* [THE TASK]: Of the lines listed below, return exactly those that run from the line containing "You are a computer-use agent." through the line containing "Instruction: Click second-column", both included.

* [TASK DATA]:
"""
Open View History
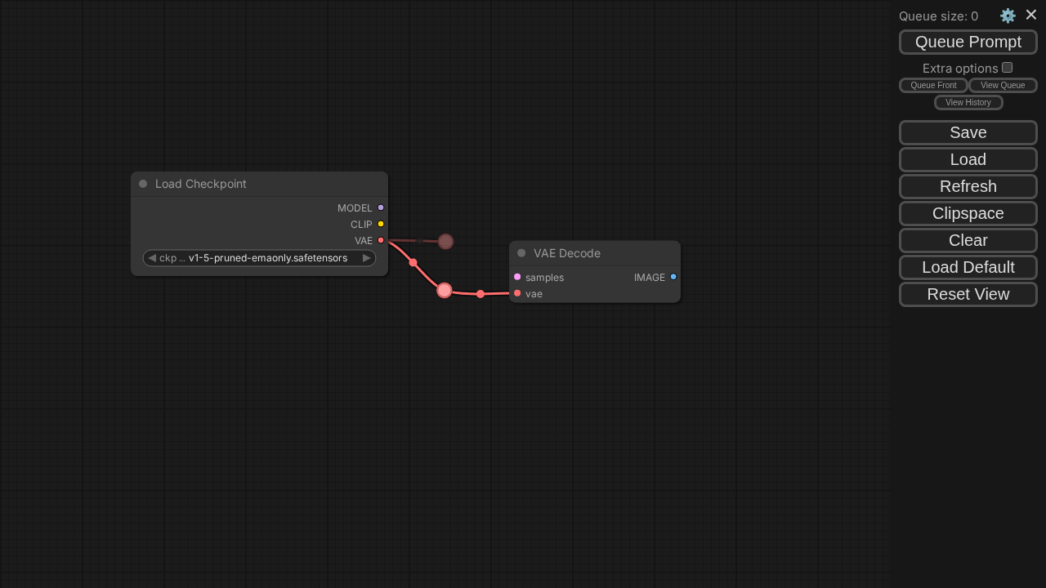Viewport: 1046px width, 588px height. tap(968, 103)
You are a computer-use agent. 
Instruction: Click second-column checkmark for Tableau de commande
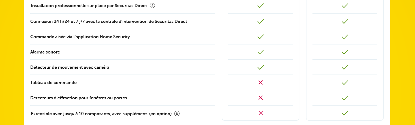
"""
"""
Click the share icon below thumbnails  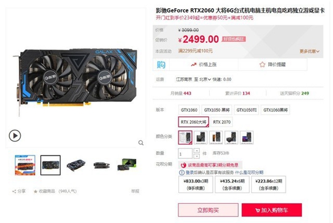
"""
* [OUTPUT BELOW]:
You are a computer-use agent. 
Instruction: Click second-column checkmark for Tableau de commande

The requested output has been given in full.